As an  aside this provided the most pertinent dialogue I've ever seen in any game. Pox tells me to defend the monastery I say 'what the hell do you think I'm trying to do' and Crypto in game says 'what the hell do you think I'm trying to do'. The second time I shout 'Well stop interrupting me' and Crypto comes out with "Little busy".

The final crowning touch is when (not if) you fail to save the monastery; you get to start the mission all over again from the same starting point. If you've failed because your weaponry needs upgrading - tough; you need to land, upgrade and then start from the disadvantage that gives the enemy. Also just for good measure when you do restart there's a delay in the game removing the last enemy swarm; so instead of two helicopters you may have eight on the screen who might get a shot off before they're wiped.
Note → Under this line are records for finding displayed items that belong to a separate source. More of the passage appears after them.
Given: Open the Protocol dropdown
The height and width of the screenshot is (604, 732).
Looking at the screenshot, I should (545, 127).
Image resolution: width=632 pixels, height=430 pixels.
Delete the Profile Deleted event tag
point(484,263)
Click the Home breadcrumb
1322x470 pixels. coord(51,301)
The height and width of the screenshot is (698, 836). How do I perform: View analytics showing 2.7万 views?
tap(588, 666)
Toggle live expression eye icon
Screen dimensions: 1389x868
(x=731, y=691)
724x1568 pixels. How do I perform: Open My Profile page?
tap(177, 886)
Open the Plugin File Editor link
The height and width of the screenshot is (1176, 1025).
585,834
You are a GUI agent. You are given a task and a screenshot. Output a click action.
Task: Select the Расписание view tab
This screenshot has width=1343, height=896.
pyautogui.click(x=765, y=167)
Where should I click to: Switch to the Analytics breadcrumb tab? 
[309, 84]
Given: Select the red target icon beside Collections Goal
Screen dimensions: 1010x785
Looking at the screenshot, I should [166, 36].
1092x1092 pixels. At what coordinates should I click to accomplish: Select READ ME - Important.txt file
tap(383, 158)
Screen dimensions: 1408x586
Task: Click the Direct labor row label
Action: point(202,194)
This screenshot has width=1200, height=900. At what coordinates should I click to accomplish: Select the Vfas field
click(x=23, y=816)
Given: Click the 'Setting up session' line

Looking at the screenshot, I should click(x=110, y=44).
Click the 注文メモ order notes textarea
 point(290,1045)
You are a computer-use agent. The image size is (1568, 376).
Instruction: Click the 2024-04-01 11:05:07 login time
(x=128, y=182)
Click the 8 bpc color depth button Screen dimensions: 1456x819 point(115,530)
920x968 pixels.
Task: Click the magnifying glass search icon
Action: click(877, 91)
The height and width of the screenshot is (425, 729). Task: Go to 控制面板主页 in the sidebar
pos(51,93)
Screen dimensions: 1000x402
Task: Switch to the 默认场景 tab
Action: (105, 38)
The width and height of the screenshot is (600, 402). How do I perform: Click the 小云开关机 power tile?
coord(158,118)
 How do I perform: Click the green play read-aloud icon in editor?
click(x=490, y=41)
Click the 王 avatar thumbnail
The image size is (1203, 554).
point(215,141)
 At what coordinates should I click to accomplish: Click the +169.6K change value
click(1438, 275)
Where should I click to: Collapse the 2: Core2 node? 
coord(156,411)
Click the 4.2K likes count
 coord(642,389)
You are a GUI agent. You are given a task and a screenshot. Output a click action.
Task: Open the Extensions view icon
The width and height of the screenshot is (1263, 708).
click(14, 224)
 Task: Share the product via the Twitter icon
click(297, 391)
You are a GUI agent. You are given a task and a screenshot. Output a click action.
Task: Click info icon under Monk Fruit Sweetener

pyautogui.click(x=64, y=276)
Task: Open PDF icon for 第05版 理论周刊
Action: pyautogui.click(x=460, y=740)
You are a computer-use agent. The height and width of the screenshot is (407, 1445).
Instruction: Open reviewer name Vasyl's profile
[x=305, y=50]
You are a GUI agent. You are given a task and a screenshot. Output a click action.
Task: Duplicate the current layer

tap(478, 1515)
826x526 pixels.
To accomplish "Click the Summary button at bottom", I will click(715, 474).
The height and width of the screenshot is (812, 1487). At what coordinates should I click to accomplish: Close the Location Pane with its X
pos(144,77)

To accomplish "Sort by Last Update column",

One final point is the sound levels. I started the game; I got deafened on the opening blah. First things first; I opened up the options on the main menu and turned down the various sound levels. I started a new game and got deafened; I turned down the sound on the television; got control of Crypto for the first time and couldn't hear anything because I'd turned the sound down. Yep the pre-rendered movie sound is unconnected to the sound controls; as the game happily jumps between the pre-rendered and in-game movies this is one of the few games I have to remember to halve my television volume before I play it.

It's a shame really; the concepts from the first two games shine through the murk and still raise to the level of fun. It's simply the degree of problems that mar it. Accept the flaws and it's not bad; it's just really difficult to reach that level of acceptance. It's also pre-trophy and there's been no updates as such if you've not played the first two there's no reason at all to play this.